College happened. I travelled a short distance, actually. I lived nearly twenty minutes from Pittsburgh and I am now at Carnegie Mellon. My friends followed their destinies and attended their colleges, such as Virginia Tech and Case Western. They won't have such an easy time coming home as I will.

A month ago, I figured that if I ever got homesick, I could easily hop on a bus and reach my house in a half hour. Home would always be there, just like I left it. That just isn't the case.

I've been away for only three weeks, and already things are different. I drove by my old high school the day before I left for college. It felt different. I didn't have a feeling of excitement in starting a new year. There wasn't the sense of a second home like there is when I would practically live there in the spring. Instead, the school felt old, distant. The familiarity was a feeling of rememberance. It seemed as if I had graduated years ago when it had only been three months.

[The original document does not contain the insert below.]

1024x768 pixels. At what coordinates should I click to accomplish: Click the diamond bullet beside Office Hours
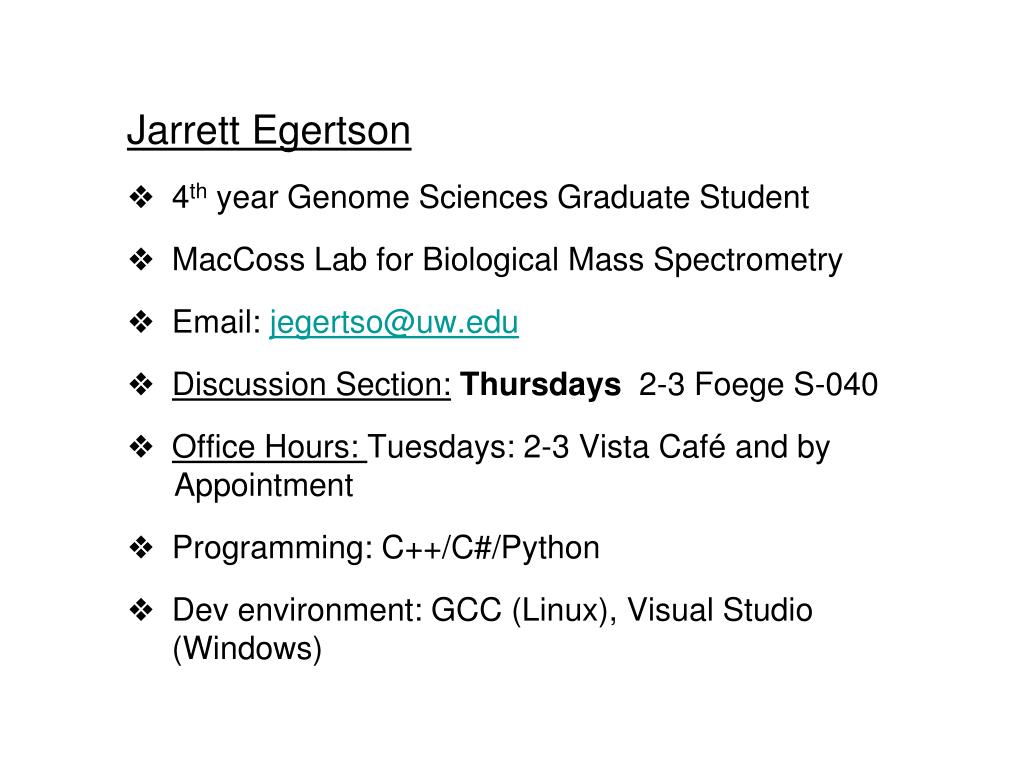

My most favorite priest ever has also been transferred. Instead of coming home and celebrating mass with a familiar face, a stranger will be at the pulpit. My car will no longer be my car as my 16-year-old sister assumes the wheel. The convertible will only be a memory.

The memories of my friends and I driving around our little school district. My friends won't even be there. Home now feels like a museum. I go to see how all the exhibits, like my house and church, look after all the years.

Now my home is college. Making new friends, life-long friends. I know that I can always go back to my old house, but home is now the four walls of my dorm. My dorm is changing too, but I'm here to change it, to witness the changes, to grow along side.